Peripheral nerve damage causes changes in the concentrations of several peptides in dorsal root ganglia and in the dorsal horn of the spinal cord. These changes may contribute to neuropathic or other pain states. Antagonists of the appropriate receptors may be a useful approach to treatment of these pain states.

Aberrant growth of sympathetic nerve fibers or of afferent fibers entering the dorsal horn may result from changes in growth factors after nerve damage. Control of this aberrant growth by the use of antibodies to the growth factors or by antagonists of the growth factor receptors should be explored in such conditions.

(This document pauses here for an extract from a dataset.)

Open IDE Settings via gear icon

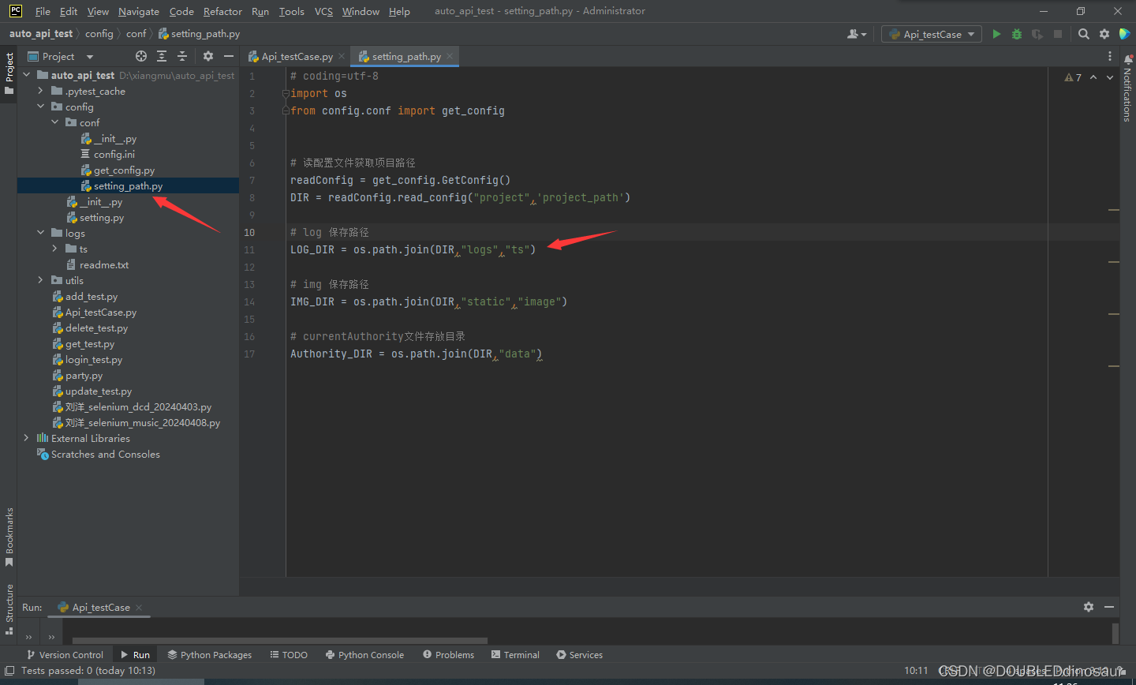tap(1104, 34)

Central sensitization is produced after peripheral injuries and is likely to be a major factor in postoperative pain. Central sensitization can be prevented by several agents, including antagonists ofN-methyl-D-aspartate (NMDA) glutamate receptors and NK1 neurokinin receptors. To avoid the cognitive changes that NMDA receptor antagonists produce when they reach the brain, it may be possible to develop NMDA receptor antagonists that are selective for the spinal cord. Neurokinin receptor antagonists are becoming available and may block sensitization without the cognitive effects produced by NMDA antagonists.

Enhancement of pre- or postsynaptic inhibition of dorsal horn nociceptive circuits by drugs should be another useful means of treating pain. Spinal administration of morphine has already proved a successful therapy in certain types of pain. GABA receptor agonists, such as baclofen, are also useful.

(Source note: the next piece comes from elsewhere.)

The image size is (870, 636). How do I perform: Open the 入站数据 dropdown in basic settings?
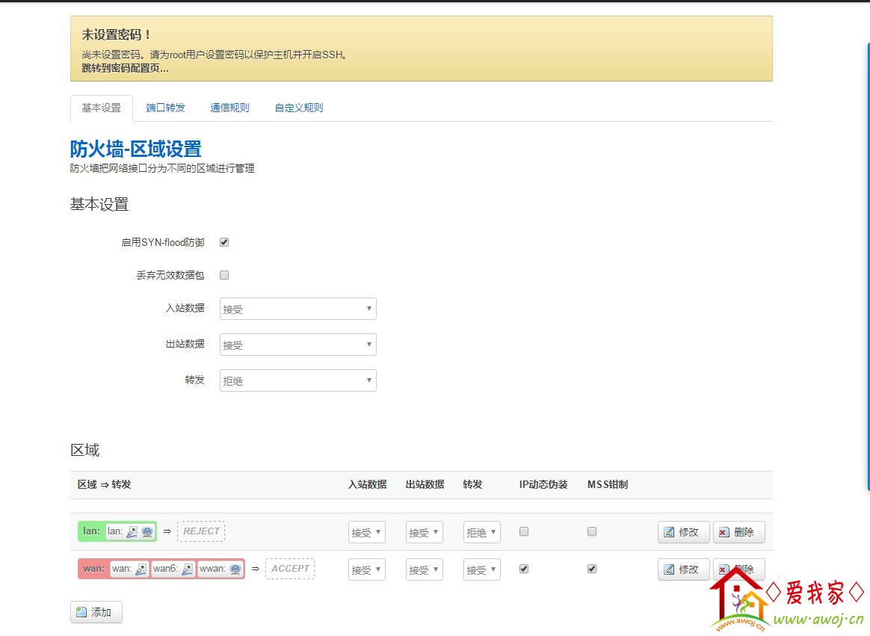[297, 309]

Interruption of nociceptive tracts in the spinal cord has a long history. Anterolateral cordotomy has at least a limited success rate when used to treat cancer pain originating from one side of the body. However, it is less effective for visceral pain, since bilateral cordotomies are required and have many side effects. Cordotomies are often of limited usefulness for the treatment of pain when the patient survives for a long time, since pain may return after several months. The pain of pelvic visceral cancer can be effectively relieved by a limited midline dorsal myelotomy; prior to the recent demonstration of a visceral nociceptive pathway that ascends in the dorsal column, there was no good explanation of this observation. This neurosurgical procedure is likely to be a convenient method of reducing pelvic cancer pain that is insufficiently controlled by morphine.

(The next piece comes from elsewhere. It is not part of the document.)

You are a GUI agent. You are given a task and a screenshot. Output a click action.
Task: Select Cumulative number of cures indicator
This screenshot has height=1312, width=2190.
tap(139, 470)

Our knowledge of the descending endogenous analgesia system is still very incomplete. Recent studies indicate that further work is needed to determine in detail the neural connections and the neurotransmitters of this system. That some structures, such as the PAG, produce mixed aversive and analgesic effects is consistent with the observation that electrical stimulation of these sites in human patients is not a useful therapeutic approach. However, other structures, such as the VPL and VPM nuclei, can be stimulated to produce an effective analgesia in certain types of patients. If a means for stimulating the anterior pretectal nucleus could be found, this region might be a suitable target for deep brain stimulation. However, a better approach may be to determine a more physiological way of utilizing this and other analgesia systems through suitable drug therapy.